Phase 3: Go-to-definition (3-4 days)

Goals:

  • Build symbol table
  • Support textDocument/definition

Tasks:

  1. Parse identifiers and definitions.
  2. Implement symbol lookup.
  3. Return locations.

Checkpoint: gd in Neovim jumps correctly.

5.11 Key Implementation Decisions

Decision Options Recommendation Rationale
Sync strategy full, incremental full first simpler
Parsing regex, AST simple AST accuracy
Concurrency single-thread, worker single-thread + debounce stable

6. Testing Strategy

6.1 Test Categories

Category Purpose Examples
Unit Tests Framing, parsing Content-Length parsing
Integration Tests LSP flow initialize, didOpen
Edge Case Tests Bad JSON malformed payloads

6.2 Critical Test Cases

  1. Malformed JSON returns error and exits with code 2.
  2. Out-of-order version is rejected.
  3. Diagnostics clear when errors are fixed.

6.3 Test Data

fixtures/
  sample.xyl
  errors.xyl

7. Common Pitfalls & Debugging

7.1 Frequent Mistakes

Pitfall Symptom Solution
Wrong Content-Length Server hangs Validate lengths
Ignoring versions Diagnostics drift Track versions
Blocking reads No responsiveness Use buffered read loop

7.2 Debugging Strategies

  • Log all incoming messages to a file.
  • Add a debug command to dump document state.
  • Simulate clients with small test scripts.

7.3 Performance Traps

  • Re-parsing large files on every keystroke.
  • Sending diagnostics on every change without debounce.

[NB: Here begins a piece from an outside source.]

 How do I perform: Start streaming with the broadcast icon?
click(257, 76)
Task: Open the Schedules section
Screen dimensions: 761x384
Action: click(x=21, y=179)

8. Extensions & Challenges

8.1 Beginner Extensions

  • Add completion for keywords.
  • Add hover info for symbols.

8.2 Intermediate Extensions

  • Incremental parsing for faster diagnostics.
  • Multi-file workspace support.

8.3 Advanced Extensions

  • Implement rename and references.
  • Add semantic tokens.

9. Real-World Connections

9.1 Industry Applications

  • Language tooling: LSP powers VSCode, Neovim, and many IDEs.
  • Code intelligence: Diagnostics and go-to-definition are standard features.
  • pyright: Python language server.
  • rust-analyzer: Rust language server.

9.3 Interview Relevance

  • Protocols: JSON-RPC, streaming parsing.
  • Systems: concurrency and state synchronization.

10. Resources

10.1 Essential Reading

  • LSP specification (v3.17)
  • JSON-RPC 2.0 specification

10.2 Video Resources

  • LSP architecture talks (search: “language server protocol overview”)

10.3 Tools & Documentation

  • Neovim :help lsp
  • nvim-lspconfig examples

11. Self-Assessment Checklist

11.1 Understanding

  • I can explain JSON-RPC framing.
  • I can describe the LSP lifecycle.
  • I can explain versioned document sync.

11.2 Implementation

  • Diagnostics appear correctly in Neovim.
  • Go-to-definition works for simple symbols.
  • Server handles malformed input.

11.3 Growth

  • I can extend the server with a new feature.
  • I can explain this project in an interview.

12. Submission / Completion Criteria

Minimum Viable Completion:

  • Initialize/shutdown works.
  • Diagnostics are published for a basic rule.
  • Document sync is stable.

Full Completion:

  • All minimum criteria plus:
  • Go-to-definition works.
  • Out-of-order versions are handled correctly.

Excellence (Going Above & Beyond):

  • Incremental parsing.
  • Multi-file workspace support.

13. Determinism and Reproducibility Notes

  • Use fixtures/sample.xyl for golden demo diagnostics.
  • Do not include timestamps in logs.
  • Failure demo uses malformed JSON to produce a stable error.